┌────────

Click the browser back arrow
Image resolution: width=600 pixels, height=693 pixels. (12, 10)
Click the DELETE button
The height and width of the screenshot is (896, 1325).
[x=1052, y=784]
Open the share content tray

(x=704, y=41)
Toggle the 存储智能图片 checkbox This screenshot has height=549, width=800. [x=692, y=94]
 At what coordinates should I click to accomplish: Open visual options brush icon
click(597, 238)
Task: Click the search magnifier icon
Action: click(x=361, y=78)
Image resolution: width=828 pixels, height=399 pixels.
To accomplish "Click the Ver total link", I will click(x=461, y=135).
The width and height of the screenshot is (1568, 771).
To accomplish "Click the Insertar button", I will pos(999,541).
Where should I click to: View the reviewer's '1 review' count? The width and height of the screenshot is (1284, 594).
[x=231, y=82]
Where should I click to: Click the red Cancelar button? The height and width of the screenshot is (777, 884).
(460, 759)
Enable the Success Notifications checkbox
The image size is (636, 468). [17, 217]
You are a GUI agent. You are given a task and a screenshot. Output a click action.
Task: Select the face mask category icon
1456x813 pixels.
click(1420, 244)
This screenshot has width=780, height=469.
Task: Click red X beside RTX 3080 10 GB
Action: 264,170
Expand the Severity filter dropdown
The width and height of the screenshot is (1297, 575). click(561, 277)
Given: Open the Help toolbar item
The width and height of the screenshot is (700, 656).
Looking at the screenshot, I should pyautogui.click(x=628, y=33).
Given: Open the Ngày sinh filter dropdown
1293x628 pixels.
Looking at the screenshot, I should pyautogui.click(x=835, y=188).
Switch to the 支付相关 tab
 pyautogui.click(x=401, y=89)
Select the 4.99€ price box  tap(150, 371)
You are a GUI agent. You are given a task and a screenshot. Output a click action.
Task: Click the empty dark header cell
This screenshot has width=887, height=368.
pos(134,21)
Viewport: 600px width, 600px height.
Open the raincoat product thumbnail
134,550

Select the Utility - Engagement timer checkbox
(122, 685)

└────────

-- How to complete this task --
Lines before the one containing "The width and height of the screenshot is (1568, 771)." are left out. Repeat that line and all lines after it in the records above exactly.

-- Result of this task --
The width and height of the screenshot is (1568, 771).
To accomplish "Click the Insertar button", I will pos(999,541).
Where should I click to: View the reviewer's '1 review' count? The width and height of the screenshot is (1284, 594).
[x=231, y=82]
Where should I click to: Click the red Cancelar button? The height and width of the screenshot is (777, 884).
(460, 759)
Enable the Success Notifications checkbox
The image size is (636, 468). [17, 217]
You are a GUI agent. You are given a task and a screenshot. Output a click action.
Task: Select the face mask category icon
1456x813 pixels.
click(1420, 244)
This screenshot has width=780, height=469.
Task: Click red X beside RTX 3080 10 GB
Action: 264,170
Expand the Severity filter dropdown
The width and height of the screenshot is (1297, 575). click(561, 277)
Given: Open the Help toolbar item
The width and height of the screenshot is (700, 656).
Looking at the screenshot, I should pyautogui.click(x=628, y=33).
Given: Open the Ngày sinh filter dropdown
1293x628 pixels.
Looking at the screenshot, I should pyautogui.click(x=835, y=188).
Switch to the 支付相关 tab
 pyautogui.click(x=401, y=89)
Select the 4.99€ price box  tap(150, 371)
You are a GUI agent. You are given a task and a screenshot. Output a click action.
Task: Click the empty dark header cell
This screenshot has width=887, height=368.
pos(134,21)
Viewport: 600px width, 600px height.
Open the raincoat product thumbnail
134,550

Select the Utility - Engagement timer checkbox
(122, 685)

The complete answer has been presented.